Inspired by the human auditory system, Wei Yan, for the first, time unraveled the principles, materials, design strategy and mechanisms of a new generation of acoustic textiles that hear and speak. This unprecedented acoustic textile developed by Yan was capable of efficiently converting audible waves of less than 10(−7)-atmosphere pressure into electrical signals with sensitivity on par with or surpassing off-the-shelf condenser and dynamic microphones. This intelligent fiber retains its electrical properties after 3,000 cycles of deformation and the intelligent clothing retains stable performance after ten machine wash tests. The versatility and applicability of acoustic fabrics enable the applications in acoustic direction-measuring garments, bi-directional communication garments, and vests that can interface with the chest auscultates cardiac sound signals. The heart sound signal auscultation vest can achieve comfortable, continuous, and long-term heart monitoring, providing important wearable technology for the prevention and diagnosis of heart disease.
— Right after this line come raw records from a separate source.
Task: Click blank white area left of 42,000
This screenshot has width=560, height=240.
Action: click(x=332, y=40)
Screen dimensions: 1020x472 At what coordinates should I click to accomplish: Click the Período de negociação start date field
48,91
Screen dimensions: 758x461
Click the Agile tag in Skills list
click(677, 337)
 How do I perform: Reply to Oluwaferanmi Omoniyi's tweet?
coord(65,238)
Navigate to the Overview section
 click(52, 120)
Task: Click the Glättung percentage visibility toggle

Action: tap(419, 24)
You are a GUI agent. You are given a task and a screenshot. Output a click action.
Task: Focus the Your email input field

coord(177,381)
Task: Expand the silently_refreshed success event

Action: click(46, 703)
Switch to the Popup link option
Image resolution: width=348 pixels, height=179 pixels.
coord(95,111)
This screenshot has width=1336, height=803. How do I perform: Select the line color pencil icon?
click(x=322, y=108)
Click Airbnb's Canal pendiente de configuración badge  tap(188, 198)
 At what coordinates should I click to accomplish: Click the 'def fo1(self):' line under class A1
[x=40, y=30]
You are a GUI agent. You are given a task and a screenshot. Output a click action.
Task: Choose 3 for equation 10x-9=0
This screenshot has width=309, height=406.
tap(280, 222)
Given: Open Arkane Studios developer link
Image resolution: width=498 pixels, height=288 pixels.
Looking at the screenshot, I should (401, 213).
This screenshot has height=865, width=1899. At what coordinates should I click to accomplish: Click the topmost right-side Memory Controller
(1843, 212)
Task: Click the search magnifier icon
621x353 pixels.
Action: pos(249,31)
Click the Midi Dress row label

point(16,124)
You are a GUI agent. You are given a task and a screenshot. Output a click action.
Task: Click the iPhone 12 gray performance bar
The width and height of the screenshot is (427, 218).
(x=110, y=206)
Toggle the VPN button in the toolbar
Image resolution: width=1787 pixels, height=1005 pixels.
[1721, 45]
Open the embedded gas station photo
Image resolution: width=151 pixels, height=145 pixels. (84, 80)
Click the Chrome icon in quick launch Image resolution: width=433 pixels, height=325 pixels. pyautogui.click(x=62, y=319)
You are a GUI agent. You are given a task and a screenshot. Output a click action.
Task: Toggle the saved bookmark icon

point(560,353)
The patent for this research result has been purchased, and related companies are promoting the commercialization of acoustic fibers and textiles. The acoustic fabric can be mass-produced using textile machines in the industry.
In addition, based on acoustic textiles sensitive to weak mechanical impacts, he also developed a new type of aerospace textile for detecting space dust. This disruptive technology paves the way for effective monitoring of damage to space stations.
In the direction of fiber brain-machine interfaces, Yan for the first time realized a continuous, large-scale method for the manufacturing of well-ordered, uniform, and nanoscale MGs with arbitrary transverse geometries, controllable feature sizes spanning three orders of magnitude and smallest feature sizes down to 40 nm, and aspect ratios greater than 1010, unachievable with any existing methods.
At the same time, using the metal glass fiber, Yan demonstrated for the first time soft, biocompatible and minimally invasive fiber neural probes that integrate multiple MG electrodes. This allows for long-term in vivo neural stimulation that has never been achieved in the fiber platform, the recording over extended times, and on-demand pharmacological manipulation in the deep brain. The fiber probes are orders of magnitude better than existing fiber-probe systems in terms of device performance and applications, thanks to the stable electromechanical properties of MG materials. This work provides an innovative platform for the dissection of neurological diseases.
In the direction of fiber sensing and imaging, Yan for the first time developed single-crystal semiconducting nanowire-based optoelectronic fibers by control over the anisotropy in the surface energy of crystal planes of the semiconductor. Such flexible and implantable fibers exhibit extraordinary electrical and optoelectronic properties, featuring high photoresponsivity and photosensitivity, and ultrafast response speed, on par with many rigid and planar silicon wafer-based devices.
He also demonstrated the unique capability of this technology for fluorescent imaging based on a single multimodal fiber exhibiting simultaneous efficient optical guidance and excellent photodetecting performance. This technology has laid an important foundation for textile optical sensing and communication.